#### Aim of the exercise
Please present the lines below as a Markdown table with two columns, Row and Line. Number each line in order and leave out blank lines.
• • •
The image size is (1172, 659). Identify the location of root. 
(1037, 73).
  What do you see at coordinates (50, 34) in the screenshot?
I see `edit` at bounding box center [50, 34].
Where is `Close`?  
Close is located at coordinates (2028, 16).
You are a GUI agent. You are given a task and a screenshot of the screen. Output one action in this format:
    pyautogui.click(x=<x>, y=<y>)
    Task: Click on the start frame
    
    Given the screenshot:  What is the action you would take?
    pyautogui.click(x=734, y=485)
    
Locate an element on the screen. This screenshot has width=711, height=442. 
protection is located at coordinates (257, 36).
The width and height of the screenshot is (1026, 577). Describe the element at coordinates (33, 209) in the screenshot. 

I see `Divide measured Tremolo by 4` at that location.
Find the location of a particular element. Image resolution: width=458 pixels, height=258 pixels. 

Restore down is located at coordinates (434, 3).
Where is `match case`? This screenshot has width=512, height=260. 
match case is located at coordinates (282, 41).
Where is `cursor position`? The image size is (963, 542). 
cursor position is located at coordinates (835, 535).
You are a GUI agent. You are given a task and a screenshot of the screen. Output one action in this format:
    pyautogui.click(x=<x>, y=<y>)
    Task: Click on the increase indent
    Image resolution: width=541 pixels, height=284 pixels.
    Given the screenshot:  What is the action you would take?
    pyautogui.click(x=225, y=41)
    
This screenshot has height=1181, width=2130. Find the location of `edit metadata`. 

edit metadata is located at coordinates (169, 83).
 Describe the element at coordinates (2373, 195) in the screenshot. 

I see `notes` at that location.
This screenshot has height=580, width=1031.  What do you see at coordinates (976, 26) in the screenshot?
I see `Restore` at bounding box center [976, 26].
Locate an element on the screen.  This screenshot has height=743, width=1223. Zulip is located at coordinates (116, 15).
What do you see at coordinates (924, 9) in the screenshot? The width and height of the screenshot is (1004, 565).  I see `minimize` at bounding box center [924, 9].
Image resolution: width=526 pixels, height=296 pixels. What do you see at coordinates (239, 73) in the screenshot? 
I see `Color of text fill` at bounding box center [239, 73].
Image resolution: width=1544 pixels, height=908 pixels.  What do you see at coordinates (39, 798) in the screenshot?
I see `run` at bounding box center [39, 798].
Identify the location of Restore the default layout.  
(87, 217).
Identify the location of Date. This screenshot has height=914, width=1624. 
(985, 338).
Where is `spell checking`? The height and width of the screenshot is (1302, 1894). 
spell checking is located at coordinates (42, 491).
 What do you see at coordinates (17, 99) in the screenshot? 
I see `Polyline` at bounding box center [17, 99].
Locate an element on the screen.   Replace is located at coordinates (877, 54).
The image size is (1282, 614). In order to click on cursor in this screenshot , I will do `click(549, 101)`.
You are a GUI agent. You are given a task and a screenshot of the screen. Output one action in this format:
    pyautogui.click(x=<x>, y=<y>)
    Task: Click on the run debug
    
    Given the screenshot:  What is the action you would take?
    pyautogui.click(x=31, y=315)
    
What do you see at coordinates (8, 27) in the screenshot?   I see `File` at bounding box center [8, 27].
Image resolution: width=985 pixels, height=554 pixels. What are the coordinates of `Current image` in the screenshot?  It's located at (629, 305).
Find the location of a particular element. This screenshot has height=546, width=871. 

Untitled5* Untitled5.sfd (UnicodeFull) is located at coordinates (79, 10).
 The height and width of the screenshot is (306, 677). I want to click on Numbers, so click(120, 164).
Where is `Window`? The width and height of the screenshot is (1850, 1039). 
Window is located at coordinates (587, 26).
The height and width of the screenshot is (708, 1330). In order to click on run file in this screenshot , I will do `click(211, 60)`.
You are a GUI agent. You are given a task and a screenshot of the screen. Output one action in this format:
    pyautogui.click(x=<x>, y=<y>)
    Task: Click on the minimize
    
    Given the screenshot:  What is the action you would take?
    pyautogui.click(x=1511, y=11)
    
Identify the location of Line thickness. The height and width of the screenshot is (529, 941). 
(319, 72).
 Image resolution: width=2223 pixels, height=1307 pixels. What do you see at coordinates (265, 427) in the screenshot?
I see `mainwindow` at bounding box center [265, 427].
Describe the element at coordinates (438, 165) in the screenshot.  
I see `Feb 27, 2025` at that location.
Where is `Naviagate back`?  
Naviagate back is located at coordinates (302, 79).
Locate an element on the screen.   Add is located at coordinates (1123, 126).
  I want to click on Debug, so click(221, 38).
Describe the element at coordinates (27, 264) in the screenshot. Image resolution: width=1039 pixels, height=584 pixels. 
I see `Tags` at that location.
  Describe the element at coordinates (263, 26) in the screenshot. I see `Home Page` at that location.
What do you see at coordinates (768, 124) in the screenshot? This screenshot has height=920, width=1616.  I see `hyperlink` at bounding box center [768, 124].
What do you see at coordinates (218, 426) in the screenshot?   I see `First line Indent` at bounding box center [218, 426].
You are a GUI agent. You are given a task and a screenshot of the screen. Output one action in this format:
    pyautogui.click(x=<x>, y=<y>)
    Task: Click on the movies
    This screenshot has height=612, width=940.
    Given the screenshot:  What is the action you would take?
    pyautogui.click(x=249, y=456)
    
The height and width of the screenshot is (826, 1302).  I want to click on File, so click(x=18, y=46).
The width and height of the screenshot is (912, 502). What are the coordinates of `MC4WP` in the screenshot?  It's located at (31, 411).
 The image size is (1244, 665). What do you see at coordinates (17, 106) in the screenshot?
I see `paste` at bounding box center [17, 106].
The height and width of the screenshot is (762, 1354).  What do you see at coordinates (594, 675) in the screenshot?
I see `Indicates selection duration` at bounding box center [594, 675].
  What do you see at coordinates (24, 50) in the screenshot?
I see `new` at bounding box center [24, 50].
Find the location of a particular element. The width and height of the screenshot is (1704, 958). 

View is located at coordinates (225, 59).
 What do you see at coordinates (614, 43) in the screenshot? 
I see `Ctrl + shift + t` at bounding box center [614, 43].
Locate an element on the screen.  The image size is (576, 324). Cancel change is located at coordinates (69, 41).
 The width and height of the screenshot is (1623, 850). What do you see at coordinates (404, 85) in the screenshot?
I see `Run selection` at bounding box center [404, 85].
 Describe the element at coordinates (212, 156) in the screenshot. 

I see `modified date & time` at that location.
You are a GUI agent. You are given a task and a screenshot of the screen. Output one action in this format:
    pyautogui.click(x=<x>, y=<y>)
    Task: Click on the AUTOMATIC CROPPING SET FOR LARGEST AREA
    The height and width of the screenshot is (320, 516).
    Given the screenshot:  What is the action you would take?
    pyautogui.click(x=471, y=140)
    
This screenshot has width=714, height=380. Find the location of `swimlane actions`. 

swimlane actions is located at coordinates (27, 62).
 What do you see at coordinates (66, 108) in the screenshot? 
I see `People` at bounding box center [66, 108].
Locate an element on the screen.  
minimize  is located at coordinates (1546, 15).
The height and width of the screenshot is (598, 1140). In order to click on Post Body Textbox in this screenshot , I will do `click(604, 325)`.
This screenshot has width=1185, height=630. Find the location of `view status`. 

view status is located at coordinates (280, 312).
• • •
#### Task result
| Row | Line |
|---|---|
| 1 | The image size is (1172, 659). Identify the location of root.  |
| 2 | (1037, 73). |
| 3 |   What do you see at coordinates (50, 34) in the screenshot? |
| 4 | I see `edit` at bounding box center [50, 34]. |
| 5 | Where is `Close`?   |
| 6 | Close is located at coordinates (2028, 16). |
| 7 | You are a GUI agent. You are given a task and a screenshot of the screen. Output one action in this format: |
| 8 |     pyautogui.click(x=<x>, y=<y>) |
| 9 |     Task: Click on the start frame |
| 10 |     Given the screenshot:  What is the action you would take? |
| 11 |     pyautogui.click(x=734, y=485) |
| 12 | Locate an element on the screen. This screenshot has width=711, height=442.  |
| 13 | protection is located at coordinates (257, 36). |
| 14 | The width and height of the screenshot is (1026, 577). Describe the element at coordinates (33, 209) in the screenshot.  |
| 15 | I see `Divide measured Tremolo by 4` at that location. |
| 16 | Find the location of a particular element. Image resolution: width=458 pixels, height=258 pixels.  |
| 17 | Restore down is located at coordinates (434, 3). |
| 18 | Where is `match case`? This screenshot has width=512, height=260.  |
| 19 | match case is located at coordinates (282, 41). |
| 20 | Where is `cursor position`? The image size is (963, 542).  |
| 21 | cursor position is located at coordinates (835, 535). |
| 22 | You are a GUI agent. You are given a task and a screenshot of the screen. Output one action in this format: |
| 23 |     pyautogui.click(x=<x>, y=<y>) |
| 24 |     Task: Click on the increase indent |
| 25 |     Image resolution: width=541 pixels, height=284 pixels. |
| 26 |     Given the screenshot:  What is the action you would take? |
| 27 |     pyautogui.click(x=225, y=41) |
| 28 | This screenshot has height=1181, width=2130. Find the location of `edit metadata`.  |
| 29 | edit metadata is located at coordinates (169, 83). |
| 30 |  Describe the element at coordinates (2373, 195) in the screenshot.  |
| 31 | I see `notes` at that location. |
| 32 | This screenshot has height=580, width=1031.  What do you see at coordinates (976, 26) in the screenshot? |
| 33 | I see `Restore` at bounding box center [976, 26]. |
| 34 | Locate an element on the screen.  This screenshot has height=743, width=1223. Zulip is located at coordinates (116, 15). |
| 35 | What do you see at coordinates (924, 9) in the screenshot? The width and height of the screenshot is (1004, 565).  I see `minimize` at bounding box center [924, 9]. |
| 36 | Image resolution: width=526 pixels, height=296 pixels. What do you see at coordinates (239, 73) in the screenshot?  |
| 37 | I see `Color of text fill` at bounding box center [239, 73]. |
| 38 | Image resolution: width=1544 pixels, height=908 pixels.  What do you see at coordinates (39, 798) in the screenshot? |
| 39 | I see `run` at bounding box center [39, 798]. |
| 40 | Identify the location of Restore the default layout.   |
| 41 | (87, 217). |
| 42 | Identify the location of Date. This screenshot has height=914, width=1624.  |
| 43 | (985, 338). |
| 44 | Where is `spell checking`? The height and width of the screenshot is (1302, 1894).  |
| 45 | spell checking is located at coordinates (42, 491). |
| 46 |  What do you see at coordinates (17, 99) in the screenshot?  |
| 47 | I see `Polyline` at bounding box center [17, 99]. |
| 48 | Locate an element on the screen.   Replace is located at coordinates (877, 54). |
| 49 | The image size is (1282, 614). In order to click on cursor in this screenshot , I will do `click(549, 101)`. |
| 50 | You are a GUI agent. You are given a task and a screenshot of the screen. Output one action in this format: |
| 51 |     pyautogui.click(x=<x>, y=<y>) |
| 52 |     Task: Click on the run debug |
| 53 |     Given the screenshot:  What is the action you would take? |
| 54 |     pyautogui.click(x=31, y=315) |
| 55 | What do you see at coordinates (8, 27) in the screenshot?   I see `File` at bounding box center [8, 27]. |
| 56 | Image resolution: width=985 pixels, height=554 pixels. What are the coordinates of `Current image` in the screenshot?  It's located at (629, 305). |
| 57 | Find the location of a particular element. This screenshot has height=546, width=871.  |
| 58 | Untitled5* Untitled5.sfd (UnicodeFull) is located at coordinates (79, 10). |
| 59 |  The height and width of the screenshot is (306, 677). I want to click on Numbers, so click(120, 164). |
| 60 | Where is `Window`? The width and height of the screenshot is (1850, 1039).  |
| 61 | Window is located at coordinates (587, 26). |
| 62 | The height and width of the screenshot is (708, 1330). In order to click on run file in this screenshot , I will do `click(211, 60)`. |
| 63 | You are a GUI agent. You are given a task and a screenshot of the screen. Output one action in this format: |
| 64 |     pyautogui.click(x=<x>, y=<y>) |
| 65 |     Task: Click on the minimize |
| 66 |     Given the screenshot:  What is the action you would take? |
| 67 |     pyautogui.click(x=1511, y=11) |
| 68 | Identify the location of Line thickness. The height and width of the screenshot is (529, 941).  |
| 69 | (319, 72). |
| 70 |  Image resolution: width=2223 pixels, height=1307 pixels. What do you see at coordinates (265, 427) in the screenshot? |
| 71 | I see `mainwindow` at bounding box center [265, 427]. |
| 72 | Describe the element at coordinates (438, 165) in the screenshot.   |
| 73 | I see `Feb 27, 2025` at that location. |
| 74 | Where is `Naviagate back`?   |
| 75 | Naviagate back is located at coordinates (302, 79). |
| 76 | Locate an element on the screen.   Add is located at coordinates (1123, 126). |
| 77 |   I want to click on Debug, so click(221, 38). |
| 78 | Describe the element at coordinates (27, 264) in the screenshot. Image resolution: width=1039 pixels, height=584 pixels.  |
| 79 | I see `Tags` at that location. |
| 80 |   Describe the element at coordinates (263, 26) in the screenshot. I see `Home Page` at that location. |
| 81 | What do you see at coordinates (768, 124) in the screenshot? This screenshot has height=920, width=1616.  I see `hyperlink` at bounding box center [768, 124]. |
| 82 | What do you see at coordinates (218, 426) in the screenshot?   I see `First line Indent` at bounding box center [218, 426]. |
| 83 | You are a GUI agent. You are given a task and a screenshot of the screen. Output one action in this format: |
| 84 |     pyautogui.click(x=<x>, y=<y>) |
| 85 |     Task: Click on the movies |
| 86 |     This screenshot has height=612, width=940. |
| 87 |     Given the screenshot:  What is the action you would take? |
| 88 |     pyautogui.click(x=249, y=456) |
| 89 | The height and width of the screenshot is (826, 1302).  I want to click on File, so click(x=18, y=46). |
| 90 | The width and height of the screenshot is (912, 502). What are the coordinates of `MC4WP` in the screenshot?  It's located at (31, 411). |
| 91 |  The image size is (1244, 665). What do you see at coordinates (17, 106) in the screenshot? |
| 92 | I see `paste` at bounding box center [17, 106]. |
| 93 | The height and width of the screenshot is (762, 1354).  What do you see at coordinates (594, 675) in the screenshot? |
| 94 | I see `Indicates selection duration` at bounding box center [594, 675]. |
| 95 |   What do you see at coordinates (24, 50) in the screenshot? |
| 96 | I see `new` at bounding box center [24, 50]. |
| 97 | Find the location of a particular element. The width and height of the screenshot is (1704, 958).  |
| 98 | View is located at coordinates (225, 59). |
| 99 |  What do you see at coordinates (614, 43) in the screenshot?  |
| 100 | I see `Ctrl + shift + t` at bounding box center [614, 43]. |
| 101 | Locate an element on the screen.  The image size is (576, 324). Cancel change is located at coordinates (69, 41). |
| 102 |  The width and height of the screenshot is (1623, 850). What do you see at coordinates (404, 85) in the screenshot? |
| 103 | I see `Run selection` at bounding box center [404, 85]. |
| 104 |  Describe the element at coordinates (212, 156) in the screenshot.  |
| 105 | I see `modified date & time` at that location. |
| 106 | You are a GUI agent. You are given a task and a screenshot of the screen. Output one action in this format: |
| 107 |     pyautogui.click(x=<x>, y=<y>) |
| 108 |     Task: Click on the AUTOMATIC CROPPING SET FOR LARGEST AREA |
| 109 |     The height and width of the screenshot is (320, 516). |
| 110 |     Given the screenshot:  What is the action you would take? |
| 111 |     pyautogui.click(x=471, y=140) |
| 112 | This screenshot has width=714, height=380. Find the location of `swimlane actions`.  |
| 113 | swimlane actions is located at coordinates (27, 62). |
| 114 |  What do you see at coordinates (66, 108) in the screenshot?  |
| 115 | I see `People` at bounding box center [66, 108]. |
| 116 | Locate an element on the screen.   |
| 117 | minimize  is located at coordinates (1546, 15). |
| 118 | The height and width of the screenshot is (598, 1140). In order to click on Post Body Textbox in this screenshot , I will do `click(604, 325)`. |
| 119 | This screenshot has width=1185, height=630. Find the location of `view status`.  |
| 120 | view status is located at coordinates (280, 312). |